Mis primeros recuerdos de esta humilde legumbre se remontan a los cinco años. Conservo nítida la imagen de Isidora, la mujer que venía a ayudar a mi madre, sentada en la mesa de la cocina limpiándolas, en una operación que a mí me parecía fascinante por la rapidez y eficacia con que lo hacía. Su mano separaba las buenas, que caían en un colador, del resto, que iban formando un montoncito aparte. Más de una vez solicité participar en dicha tarea, pero la respuesta siempre fue la misma: “no, que si se escapa alguna piedrecilla, al comerlas se puede romper un diente”. Yo creía que la pieza dental saldría entera, con sus raíces, como veía en los cuentos y tebeos, así que engullía las lentejas con la esperanza de que alguna china inadvertida por la atenta mirada de Isidora, provocara la prematura visita del ratón Pérez y de su regalo. Nunca sucedió tal hecho.
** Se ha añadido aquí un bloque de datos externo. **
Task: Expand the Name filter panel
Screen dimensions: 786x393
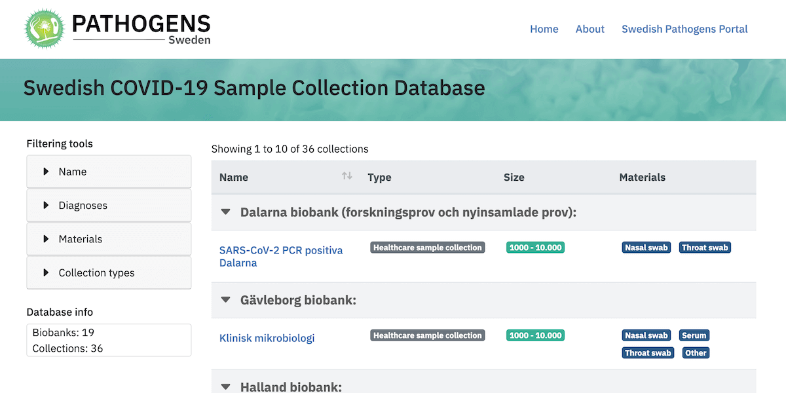Action: click(x=109, y=172)
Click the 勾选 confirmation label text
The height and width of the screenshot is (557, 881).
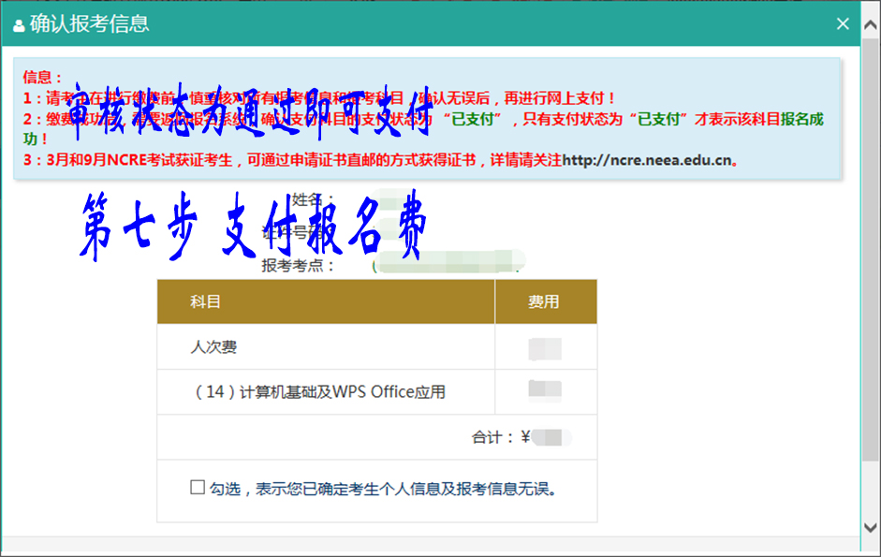[382, 489]
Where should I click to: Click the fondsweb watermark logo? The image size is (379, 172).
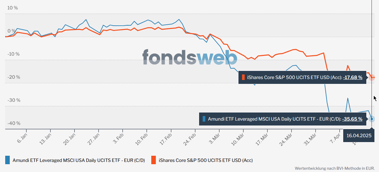point(190,57)
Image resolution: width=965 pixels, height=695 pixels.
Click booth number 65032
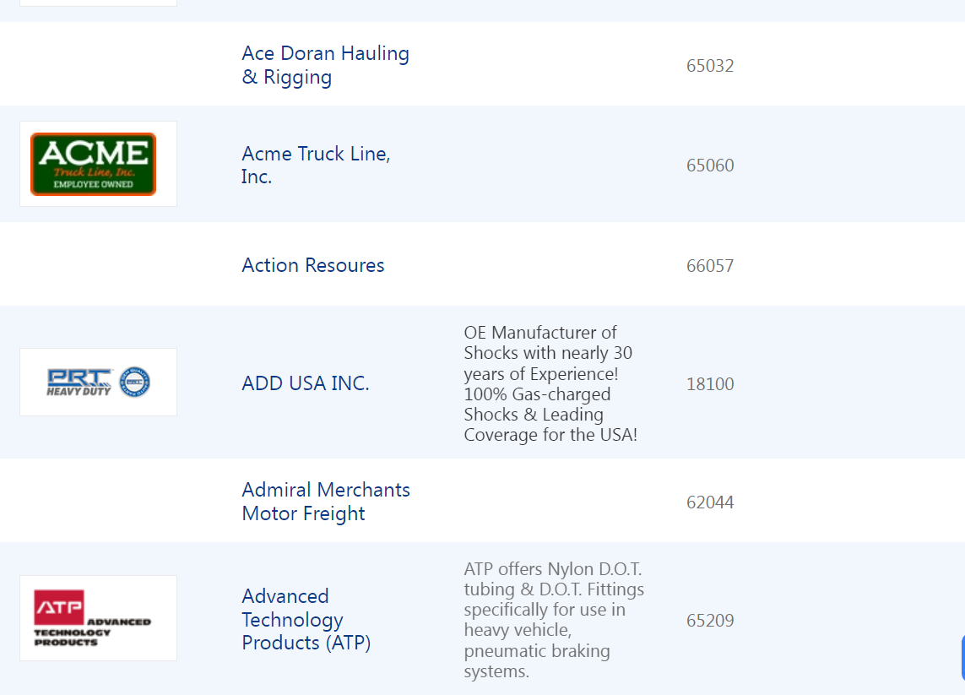click(x=710, y=66)
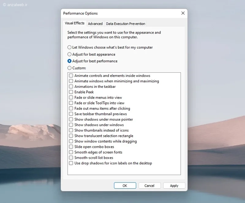Viewport: 245px width, 203px height.
Task: Click Apply to save settings
Action: click(174, 186)
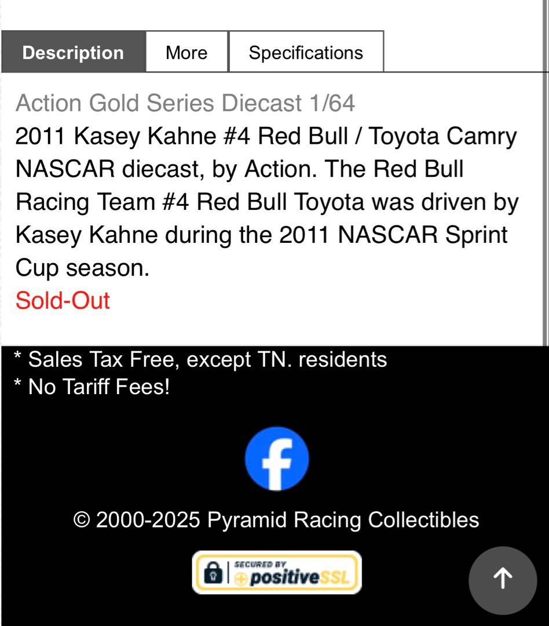Click the PositiveSSL secured badge

[277, 573]
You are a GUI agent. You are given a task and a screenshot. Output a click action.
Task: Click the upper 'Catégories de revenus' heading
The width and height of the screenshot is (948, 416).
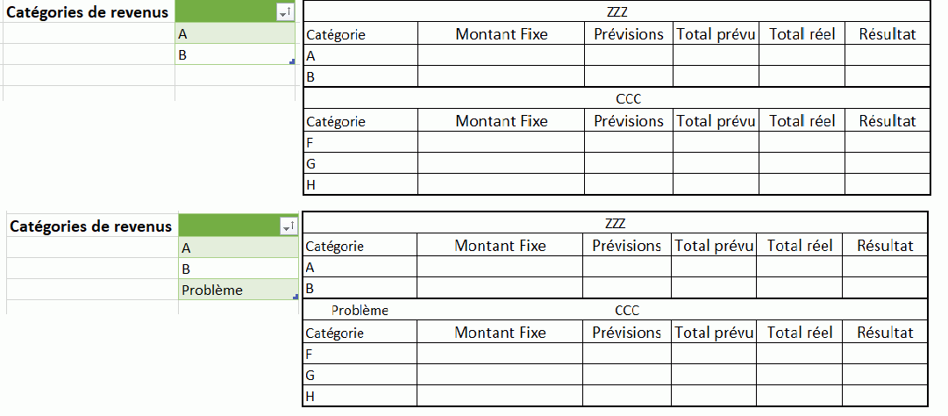pyautogui.click(x=88, y=12)
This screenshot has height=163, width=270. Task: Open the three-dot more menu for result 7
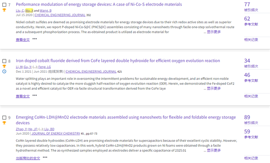[x=35, y=39]
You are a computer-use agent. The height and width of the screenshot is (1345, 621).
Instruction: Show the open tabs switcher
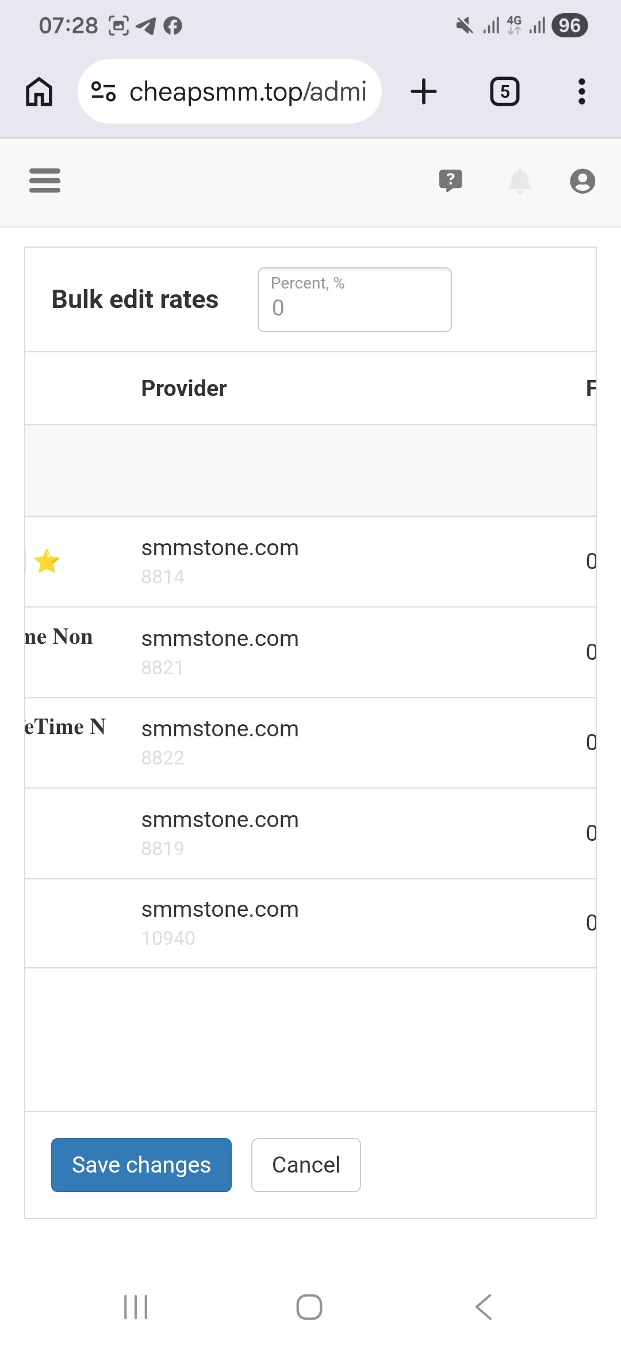point(505,91)
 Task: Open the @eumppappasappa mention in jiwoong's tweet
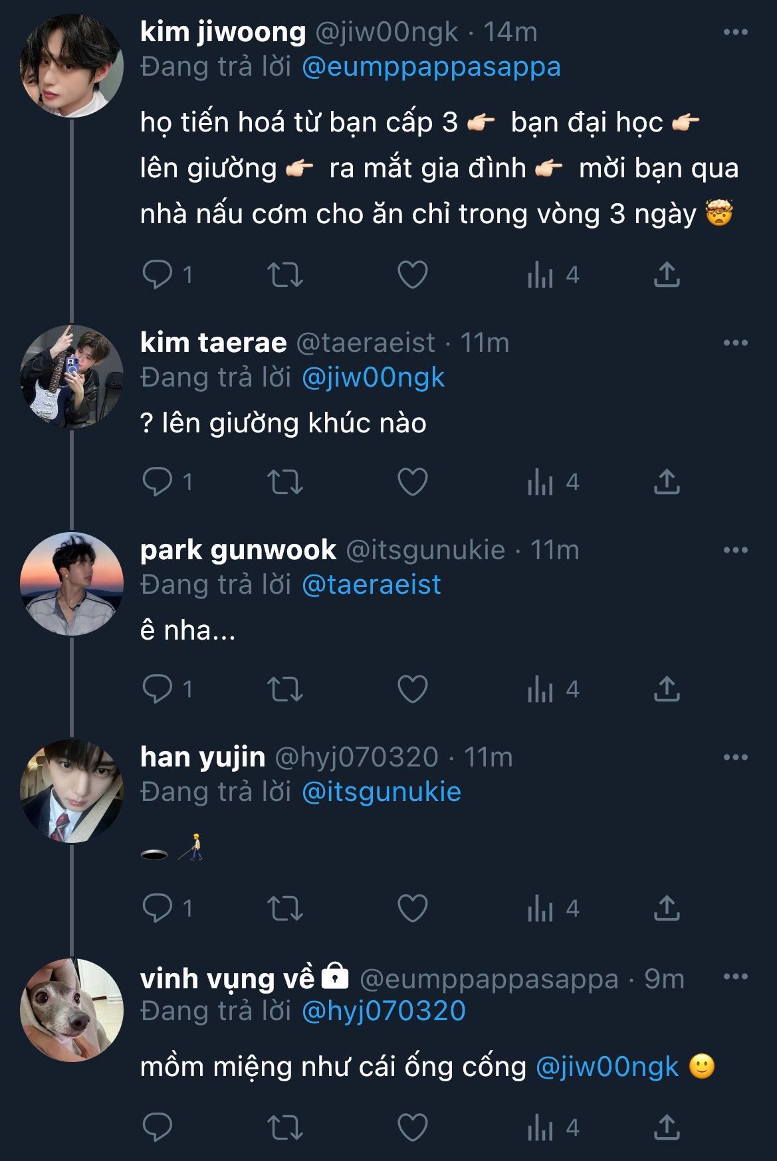[x=431, y=67]
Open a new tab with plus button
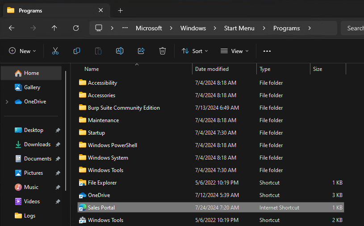Image resolution: width=364 pixels, height=226 pixels. point(120,10)
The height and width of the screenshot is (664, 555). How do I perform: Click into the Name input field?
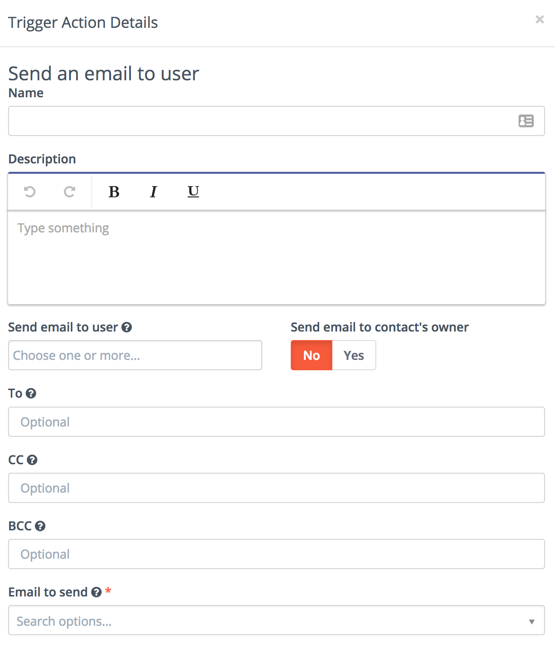coord(260,121)
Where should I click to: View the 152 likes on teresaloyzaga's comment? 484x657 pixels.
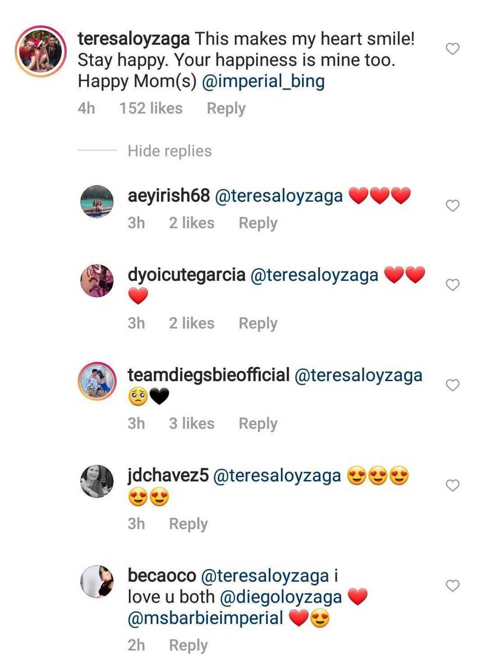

Eso, unido a las nulas artes culinarias de la cocinera del colegio, que las preparaba con frecuencia, me hicieron coger antipatía a las pardas leguminosas.

Al margen de mi percepción infantil, lo cierto es que las pobres lentejas se siguen clasificando en buenas y malas. Las primeras son esas preparadas por las madres y las abuelas que condensan todo el calor del hogar y se echan tanto de menos cuando se está lejos de casa. Con las otras me he topado la semana pasada, involuntariamente, mencionadas, para justificar sus actos, por tres personas diferentes y en circunstancias muy distintas. Ese señor gallego que vive en La Moncloa ha explicado que firmó un pacto político con otro partido y ahora no tiene intención de cumplirlo, porque, según él, eran lentejas (sí, tal cual, se puede comprobar en cualquier medio de comunicación). La vendedora de una vivienda, sin despeinarse ni perder la sonrisa, ante la pregunta de mi sobrina de por qué no figuraba en el registro de la propiedad la segunda planta de la casa, una consulta legítima y procedente cuando estás dispuesta a hipotecarte de por vida, le espetó que eran lentejas, sin más explicaciones. Por último, un empresario al ofrecer un trabajo a una amiga mía, le explicó que en el contrato figuraba media jornada y como tal se le pagaría, pero en realidad se esperaba de ella ocho horas diarias de dedicación. Sin pestañear, le dijo que eran lentejas. He obviado la segunda parte de la expresión, que completa sería: “estas son lentejas, si quieres las tomas o si no las dejas”.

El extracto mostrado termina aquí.